## WHAT THE EXERCISE ASKS:
Copy the material word for word, from the line that contains "This screenshot has height=440, width=645." through the end of the material, both ends included.
============================================================
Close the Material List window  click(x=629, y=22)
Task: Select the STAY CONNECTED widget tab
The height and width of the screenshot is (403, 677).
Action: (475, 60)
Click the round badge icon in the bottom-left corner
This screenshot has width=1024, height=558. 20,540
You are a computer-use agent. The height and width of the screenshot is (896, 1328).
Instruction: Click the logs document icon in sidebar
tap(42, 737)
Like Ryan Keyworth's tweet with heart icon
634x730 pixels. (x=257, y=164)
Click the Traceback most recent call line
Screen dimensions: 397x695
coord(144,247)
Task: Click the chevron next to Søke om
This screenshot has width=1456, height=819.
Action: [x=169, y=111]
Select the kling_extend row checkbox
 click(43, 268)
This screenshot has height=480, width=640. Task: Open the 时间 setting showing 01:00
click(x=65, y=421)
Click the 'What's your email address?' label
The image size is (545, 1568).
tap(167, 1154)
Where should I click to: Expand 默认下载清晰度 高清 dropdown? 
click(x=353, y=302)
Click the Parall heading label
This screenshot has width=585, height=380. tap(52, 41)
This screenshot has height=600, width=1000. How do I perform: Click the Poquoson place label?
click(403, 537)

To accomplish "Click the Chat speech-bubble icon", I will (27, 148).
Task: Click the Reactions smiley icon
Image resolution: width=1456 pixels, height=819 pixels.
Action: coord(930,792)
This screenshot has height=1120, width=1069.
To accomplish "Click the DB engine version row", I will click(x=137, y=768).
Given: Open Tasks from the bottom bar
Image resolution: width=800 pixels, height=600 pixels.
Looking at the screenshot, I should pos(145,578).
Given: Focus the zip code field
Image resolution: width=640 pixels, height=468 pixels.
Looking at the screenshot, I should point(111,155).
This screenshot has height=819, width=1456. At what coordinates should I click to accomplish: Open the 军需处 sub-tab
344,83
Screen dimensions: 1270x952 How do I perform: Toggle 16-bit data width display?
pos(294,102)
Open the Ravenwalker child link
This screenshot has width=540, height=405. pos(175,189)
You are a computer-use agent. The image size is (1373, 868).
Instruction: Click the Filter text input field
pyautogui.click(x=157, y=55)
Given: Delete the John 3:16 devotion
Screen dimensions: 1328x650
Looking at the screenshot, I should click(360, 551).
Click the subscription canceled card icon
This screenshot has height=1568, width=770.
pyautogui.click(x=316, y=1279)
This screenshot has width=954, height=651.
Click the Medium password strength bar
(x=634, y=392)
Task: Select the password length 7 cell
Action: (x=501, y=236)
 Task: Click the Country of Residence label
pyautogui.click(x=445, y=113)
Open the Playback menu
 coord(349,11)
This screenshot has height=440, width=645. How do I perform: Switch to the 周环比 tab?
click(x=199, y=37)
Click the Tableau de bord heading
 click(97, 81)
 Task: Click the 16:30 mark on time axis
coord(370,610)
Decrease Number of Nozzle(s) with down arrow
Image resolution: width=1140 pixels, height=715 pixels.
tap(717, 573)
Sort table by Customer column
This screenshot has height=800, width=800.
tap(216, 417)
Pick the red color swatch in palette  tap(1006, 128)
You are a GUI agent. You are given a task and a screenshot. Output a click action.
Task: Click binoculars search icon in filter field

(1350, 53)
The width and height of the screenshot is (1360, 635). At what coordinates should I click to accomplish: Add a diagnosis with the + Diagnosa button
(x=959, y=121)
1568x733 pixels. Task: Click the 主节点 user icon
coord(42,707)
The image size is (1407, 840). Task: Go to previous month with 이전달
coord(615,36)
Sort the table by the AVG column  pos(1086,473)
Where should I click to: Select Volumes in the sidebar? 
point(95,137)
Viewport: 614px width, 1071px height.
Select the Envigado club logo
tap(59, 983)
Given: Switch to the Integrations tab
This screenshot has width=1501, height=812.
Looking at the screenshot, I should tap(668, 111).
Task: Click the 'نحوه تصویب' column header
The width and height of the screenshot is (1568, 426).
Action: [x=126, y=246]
============================================================
## RESULT FOR THIS TASK:
This screenshot has height=440, width=645. How do I perform: Switch to the 周环比 tab?
click(x=199, y=37)
Click the Tableau de bord heading
 click(97, 81)
 Task: Click the 16:30 mark on time axis
coord(370,610)
Decrease Number of Nozzle(s) with down arrow
Image resolution: width=1140 pixels, height=715 pixels.
tap(717, 573)
Sort table by Customer column
This screenshot has height=800, width=800.
tap(216, 417)
Pick the red color swatch in palette  tap(1006, 128)
You are a GUI agent. You are given a task and a screenshot. Output a click action.
Task: Click binoculars search icon in filter field

(1350, 53)
The width and height of the screenshot is (1360, 635). At what coordinates should I click to accomplish: Add a diagnosis with the + Diagnosa button
(x=959, y=121)
1568x733 pixels. Task: Click the 主节点 user icon
coord(42,707)
The image size is (1407, 840). Task: Go to previous month with 이전달
coord(615,36)
Sort the table by the AVG column  pos(1086,473)
Where should I click to: Select Volumes in the sidebar? 
point(95,137)
Viewport: 614px width, 1071px height.
Select the Envigado club logo
tap(59, 983)
Given: Switch to the Integrations tab
This screenshot has width=1501, height=812.
Looking at the screenshot, I should tap(668, 111).
Task: Click the 'نحوه تصویب' column header
The width and height of the screenshot is (1568, 426).
Action: [x=126, y=246]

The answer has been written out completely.